Growing up in a small Welsh village, the young Dravid was known as "Rahul the Wall" for his skills with bricks and mortar. Sadly his time as a brickie was cut short when he was selected to represent India.
Those watching the IPL may have noticed the corpulent Kallis fielding at point and diving over the ball in the manner of one of the larger primates slipping on a banana skin. That is no coincidence, since in the off-season he dons a hairy suit and works as a Gorillagram for the Jonty Rhodes Party Agency.
KP makes batting looks easy, but in fact every single plie, petit jete and pirouette is carefully choreographed. Renowned for his media skills, it is less well known that the former England captain once studied at the Natal Academy of Dance and is a prima ballerina of some distinction.

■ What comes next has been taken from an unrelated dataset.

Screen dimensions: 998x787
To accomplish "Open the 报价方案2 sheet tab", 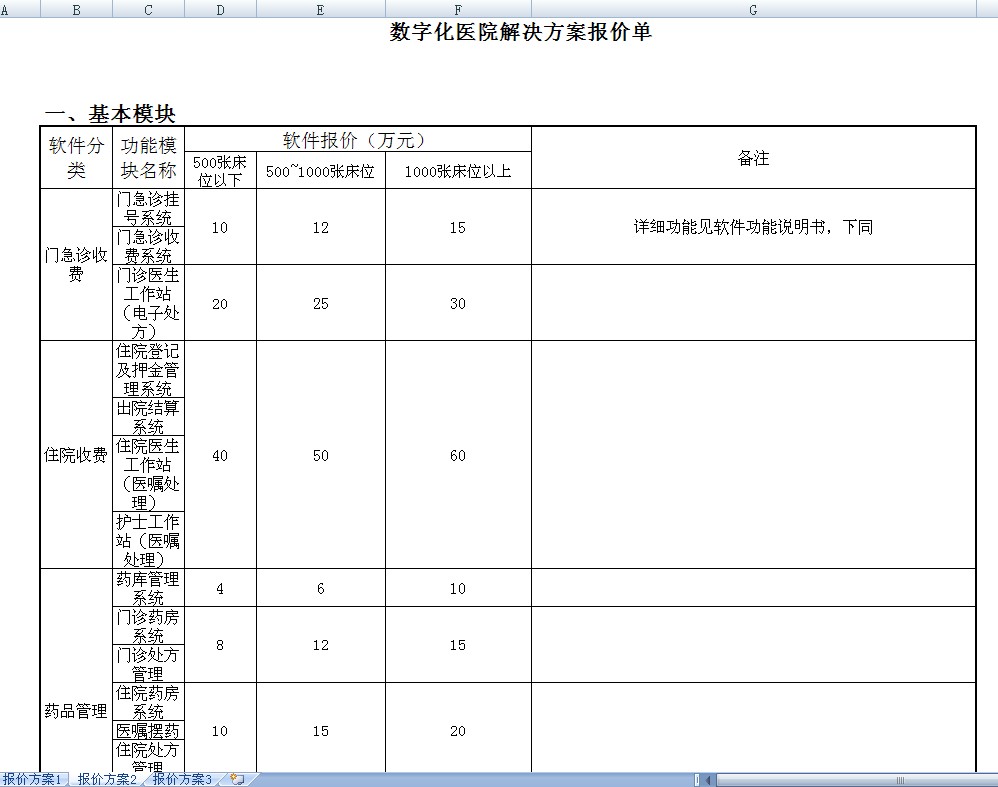I will click(x=107, y=779).
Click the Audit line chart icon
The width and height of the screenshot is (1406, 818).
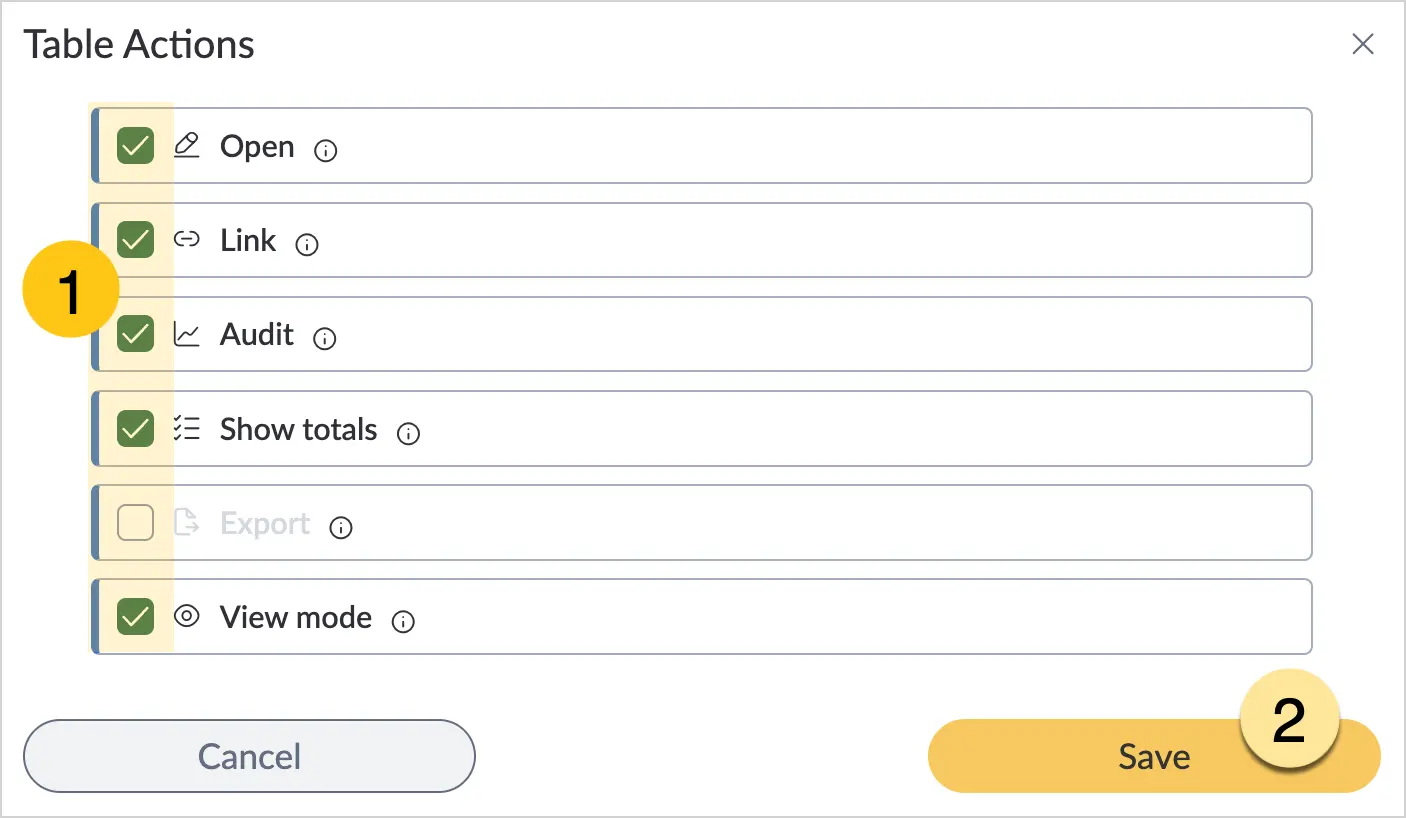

The silky-smooth strokeplayer has the ability to blend invisibly into any situation (as Deccan Chargers fans will attest) and he uses those skills to pursue a double life as a high-society burglar. Now, here at Cricinfo we don't condone jewel theft, but frankly it is an honour to have one's rubies rifled by VVS.
As a boy, little Colly roamed the pine forests of Durhamshire, leaping from tree to tree, and was later employed as a lumberjack for the Durham Forestry Commission. Unfortunately he had to leave this job as his one-dimensional bottom-handed chopping style was boring his colleagues.
A swashbuckling bowler with a nautical roll to the wicket, Dimi finds gainful employment during the off season by donning a kerchief and cutlass and starring as Third Pirate from the left in Peter Pan at the Southampton Odeon.
The young Ramesh's first love is rugby, and in his youth he scrummed down as an immense prop-forward for Llanelli, where he was known simply as The Powar.
The crocodile-wrangling quick bowler bears more than a passing resemblance to Lee Harvey Oswald, a fact he used to his advantage when securing a job as Gary Oldman's stunt double in Oliver Stone's epic film JFK. As a result, whenever he's hit for four, opposition supporters have been known to shout, "He's just a patsy!"
The youngest member of the Sri Lankan Magic Circle, Ajantha has spent years honing his formidable skills of prestidigitation. He is well known in the magic world for his ability to produce an astonishing variety of small mammals from his top hat with no discernible change of action.
The Slinger isn't always available for Tests as he is on constant call for the Sri Lankan air force, for whom his horizontal arm action and vivid hair colourings are vital in helping guide pilots to a safe landing.
The Kolkata trundler's trademark six-foot delivery leap has caught the eye of many potential employers, and it is understood that when the IPL is over, Ashok will be taken on by the Bengal Fire Service to retrieve kites, balls and pet animals from the branches of tall trees.